Today’s SSDs use flash memory – which is still a bit too slow for applications such as high-performance computing such as storing and analyzing scientific data collected through environmental sensors, or even web searches through Google.
“Phase-change memory-based solid state storage devices will allow us to sift through all of this data, make sense of it, and extract useful information much faster,” says Steven Swanson, professor of computer science and engineering. “It has the potential to be revolutionary.”
Phase-change memory (PCM) stores data in the crystal structure of a chalcogenide, a metal alloy. The PCM memory chips switch the alloy between a crystalline and amorphous state based on the application of heat through an electrical current.

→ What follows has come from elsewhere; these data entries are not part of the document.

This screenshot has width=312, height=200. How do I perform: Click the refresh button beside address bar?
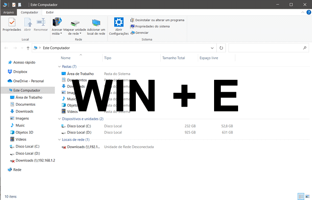[x=221, y=48]
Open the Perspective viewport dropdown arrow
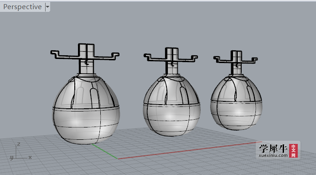This screenshot has width=316, height=175. (x=47, y=7)
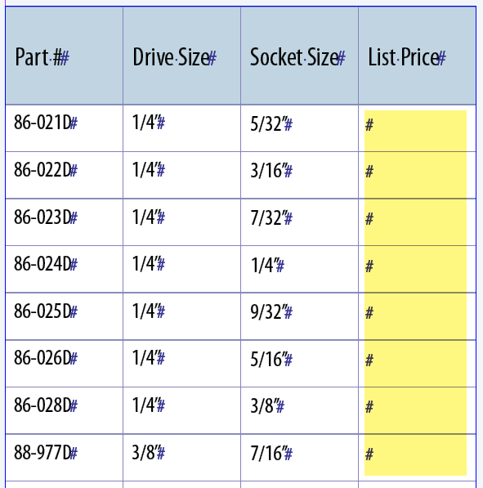Viewport: 483px width, 488px height.
Task: Click the 7/32" socket size cell
Action: pos(299,222)
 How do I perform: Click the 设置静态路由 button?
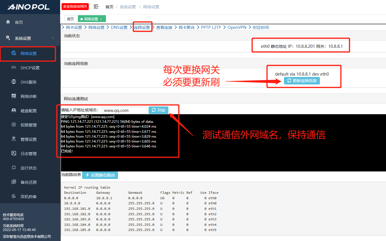pyautogui.click(x=100, y=175)
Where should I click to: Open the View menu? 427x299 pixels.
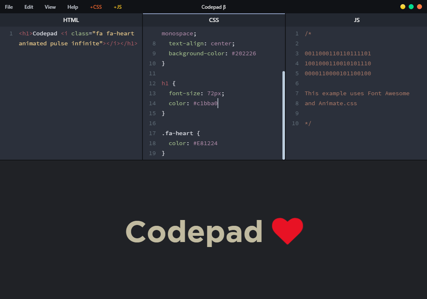[50, 7]
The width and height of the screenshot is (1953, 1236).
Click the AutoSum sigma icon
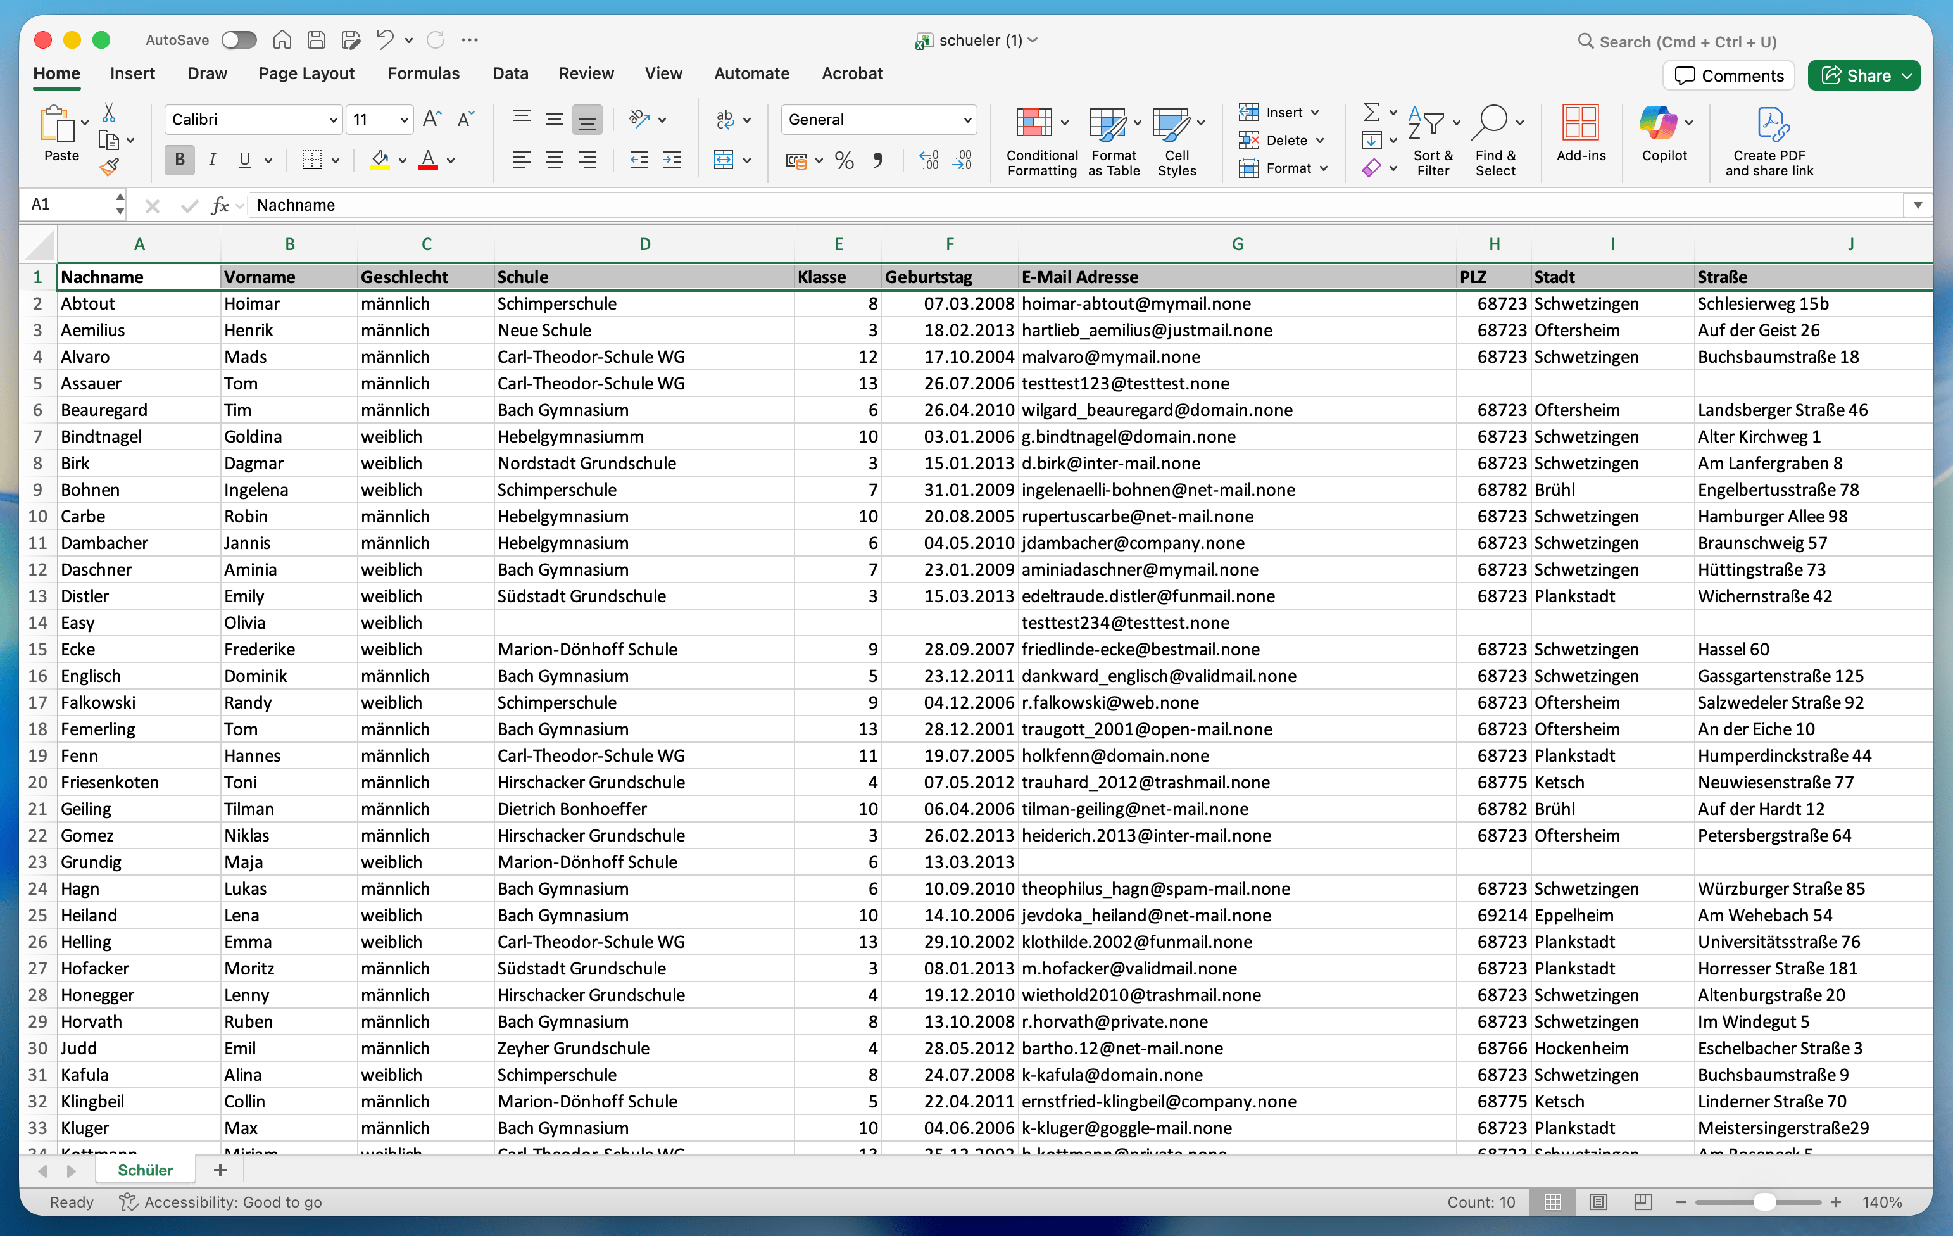click(1371, 112)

To read the data, the chips use a smaller current to determine which state the chalcogenide is in.
The UC device, Moneta, uses Micron Technology’s first-generation PCM chips and can read large sections of data at a maximum rate of 1.1 gigabytes per second and write data at up to 371 megabytes per second.
For smaller accesses, for example 512B, Moneta can read at 327 megabytes per second and write at 91 megabytes per second – between two and seven times faster than a state-of-the-art, flash-based SSD.
Moneta also provides lower latency for each operation and should reduce energy requirements for data-intensive applications, says the team.
Swanson says he hopes to build the second generation of the Moneta device in the next six to nine months, and says the technology could be ready for market in just a few years as the underlying phase-change memory technology improves.
But there is a snag.
“We’ve found that you can build a much faster storage device, but in order to really make use of it, you have to change the software that manages it as well. Storage systems have evolved over the last 40 years to cater to disks, and disks are very, very slow,” says Swanson.
“Designing storage systems that can fully leverage technologies like PCM requires rethinking almost every aspect of how a computer system’s software manages and accesses storage. Moneta gives us a window into the future of what computer storage systems are going to look like, and gives us the opportunity now to rethink how we design computer systems in response.”